The jury was given two crimes relevant here, which I will abbreviatedly call attempted contact and attempted rape. Acquittal of the latter certainly does not preclude conviction of the former, for they are distinct offenses. The latter required proof of a substantial step toward accomplishing the actual rape. The former, however, required only proof that he took a substantial step toward contacting the minor for the purpose of rape, not a step toward the rape itself. As there was no actual minor, and as actual attempt at sex was interrupted by appellee‘s arrest, it is not difficult to understand the finding he did not take a substantial step toward actual commission of rape. Such a result does not matter to the attempted contact count, as the contact with relevant intent was already attempted and complete by this time.
Acquittal of attempted rape does not mean the jury found appellee‘s purpose in contacting her was not rape—indeed, that is exactly what it did find his purpose to have been. The jury never found he attempted contact without the intent to have sex with her—it only means the prosecution did not prove he took a further step toward accomplishing the rape. He unquestionably took a substantial step toward contacting her for purposes of rape, even though he did not take a substantial step toward actually raping her—for purposes of determining the grade of crime, this is all that is required.
Commonwealth v.

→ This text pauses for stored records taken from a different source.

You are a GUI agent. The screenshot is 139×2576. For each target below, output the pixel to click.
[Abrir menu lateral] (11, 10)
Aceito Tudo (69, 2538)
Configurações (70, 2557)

Magliocco, 584 Pa. 244, 883 A.2d 479 (2005), dealt with a statute where commission of the underlying offense was required. Such accomplishment is not needed here though—only proof of attempted contact with requisite intent, not proof of a further step toward accomplishment after contact. Accordingly, I must respectfully dissent.
Justice McCAFFERY joins this opinion.